Hence by Theorem 4.1, every solution x of (6.1) is either oscillatory or \(\lim _{t\rightarrow \infty }x(t)=0\).

Example 6.2

Consider the third-order neutral delay differential equation:

$$\begin{aligned} \bigg (x(t)-\frac{1}{5}x(t-3)\bigg )'''+\bigg (1-\frac{e^3}{5}\bigg ) e^{-\frac{t}{2}}x^{\frac{1}{2}}(t)=0,\quad t\in [t_0,\infty ). \end{aligned}$$
(6.2)

Let \(\gamma =1/2\), \(a(t)=1\), \(r(t)=-1/5\), \(p(t)=(1-e^2/10)e^{2t}\). It is easy to see that condition (2.20) holds, and of Corollary 5.3 hold. Then by Corollary 5.3, every solution x of (6.2) is either oscillatory or satisfies \(\lim _{t\rightarrow \infty }x(t)=0\). In fact, \(e^{-t}\) is a solution of (6.2).

Example 6.3

Consider the third-order delay q-difference equation:

$$\begin{aligned} \bigg (x(t)-\frac{1}{2}x(\tau (t))\bigg )^{\Delta \Delta \Delta }+\frac{\beta t^{\gamma -1}}{\delta ^2(t)}x^\gamma (\delta (t))=0,\quad t\in [1,\infty )_{\mathbb {T}}, \end{aligned}$$
(6.3)

where \(\mathbb {T}=q^{\mathbb {N}_0}\), \(\beta >0\), \(\gamma >1\) is a quotient of odd positive integers.
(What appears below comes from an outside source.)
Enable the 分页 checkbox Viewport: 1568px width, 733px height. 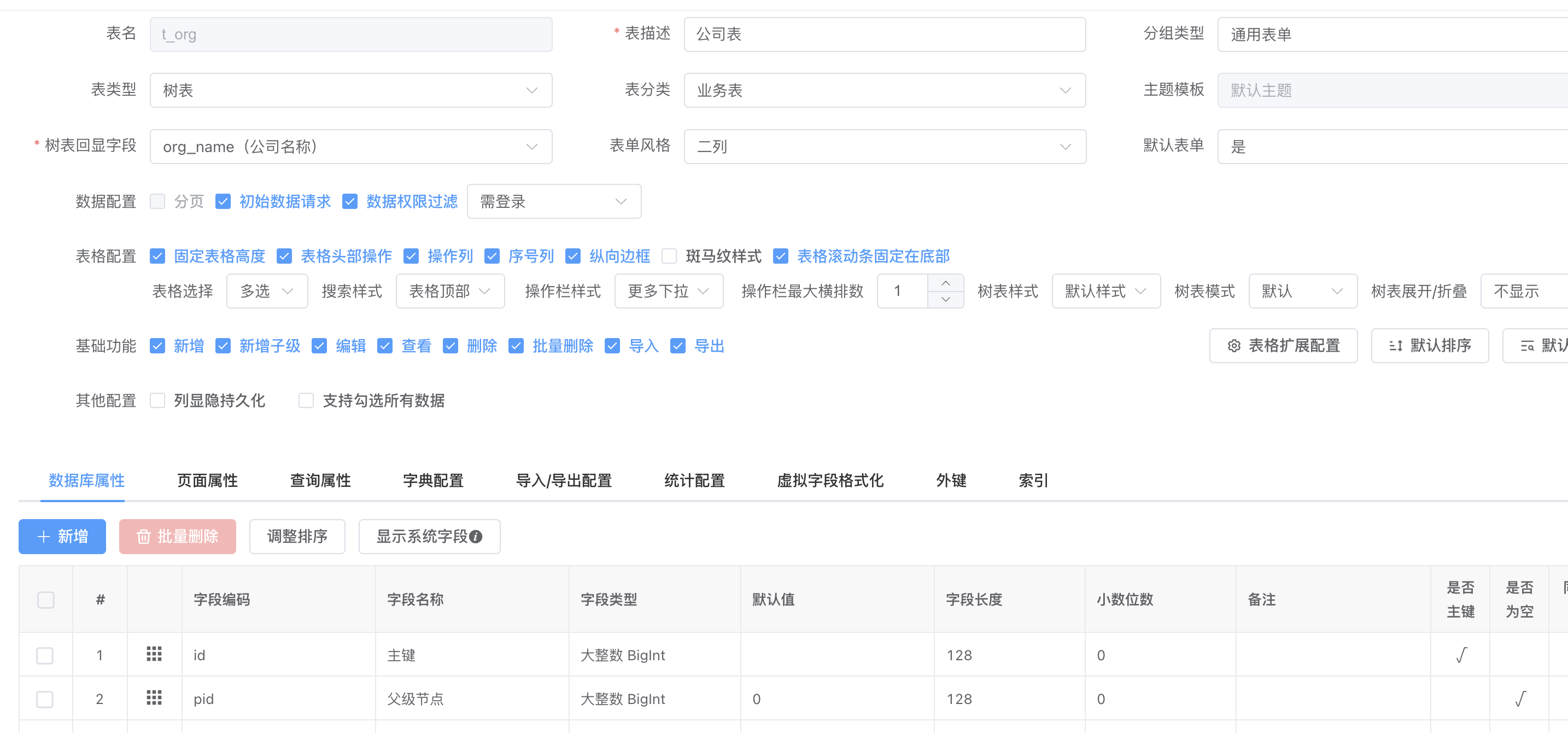coord(157,201)
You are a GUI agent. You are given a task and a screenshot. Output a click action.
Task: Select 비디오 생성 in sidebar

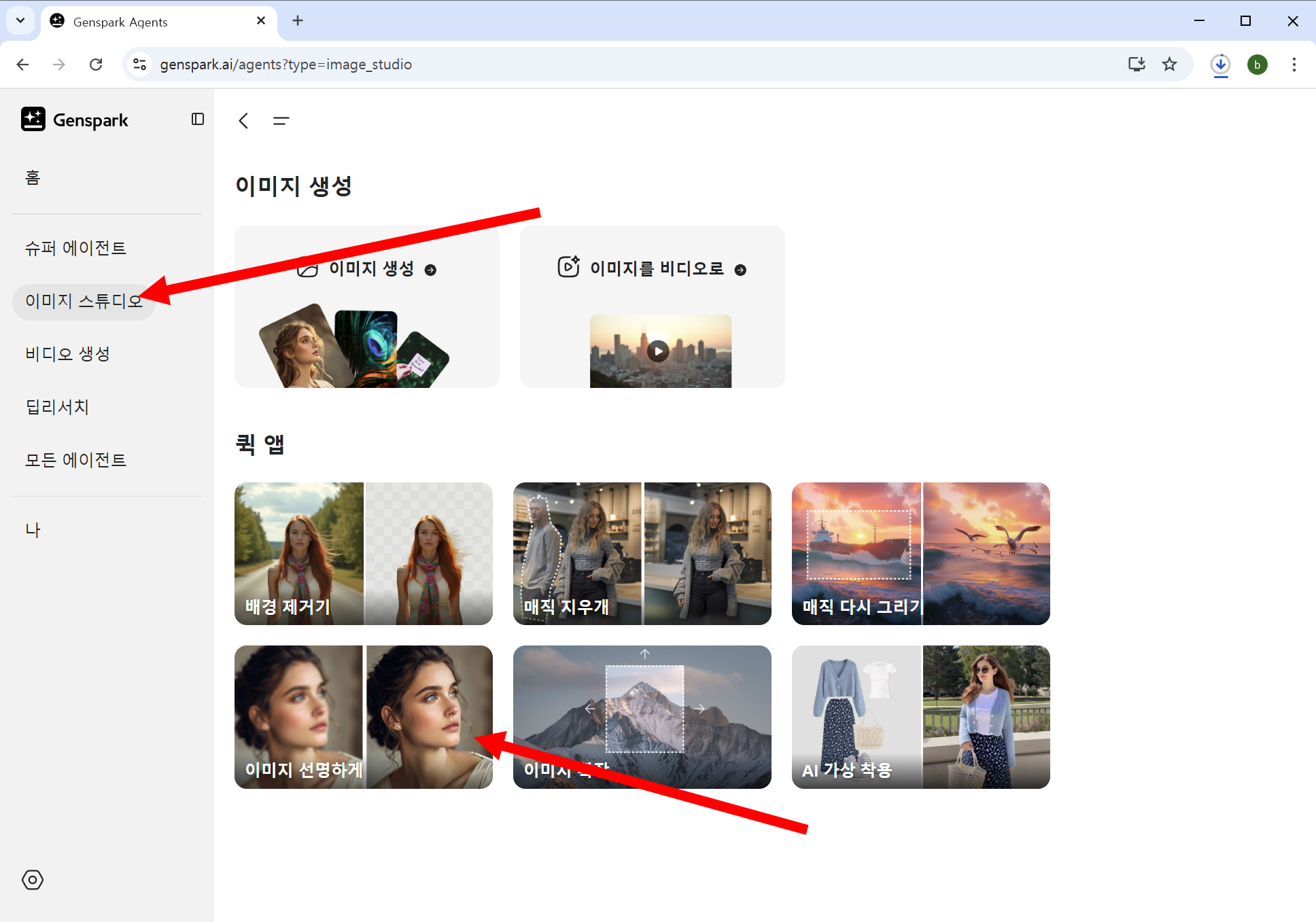tap(67, 354)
For \(\mathbb {T}=q^{\mathbb {N}_0}\), we have \(h_2(\delta (t),t_0)=h_2(\delta (t),1)=(\delta (t)-1)(\delta (t)-q)/(1+q)\), \(\sigma (t)=qt\). Let \(r(t)=-1/2\), \(p(t)=\beta t^{\gamma -1}/\delta ^2(t)\). It is easy to see that (2.20) holds, and

$$\begin{aligned} m_*':= & {} \liminf \limits _{t\rightarrow \infty }\int ^t_{t_1}\frac{\Delta s}{a(s)}\int ^\infty _t \left( \frac{\int ^{\delta (s)}_{t_1}\int ^v_{t_1}\frac{1}{a(u)}\Delta u\Delta v}{\int ^{\sigma (s)}_{t_1}\frac{1}{a(u)}\Delta u}\right) ^\gamma p(s)\Delta s\\> & {} \liminf \limits _{t\rightarrow \infty }(t-t_0)\int ^\infty _t \left( \frac{h_2(\delta (s),t_1)}{\sigma (s)}\right) ^\gamma p(s)\Delta s\\= & {} \liminf \limits _{t\rightarrow \infty }\beta q^{-\gamma }(t-t_0)\int ^\infty _t\frac{1}{s\delta ^2(s)} \left( \frac{(\delta (s)-1)(\delta (s)-q)}{1+q}\right) ^\gamma \Delta s\\= & {} \infty , \end{aligned}$$

so (4.32) holds. By Theorem 4.6, every solution x of (6.3) is either oscillatory or satisfies \(\lim _{t\rightarrow \infty }x(t)=0\).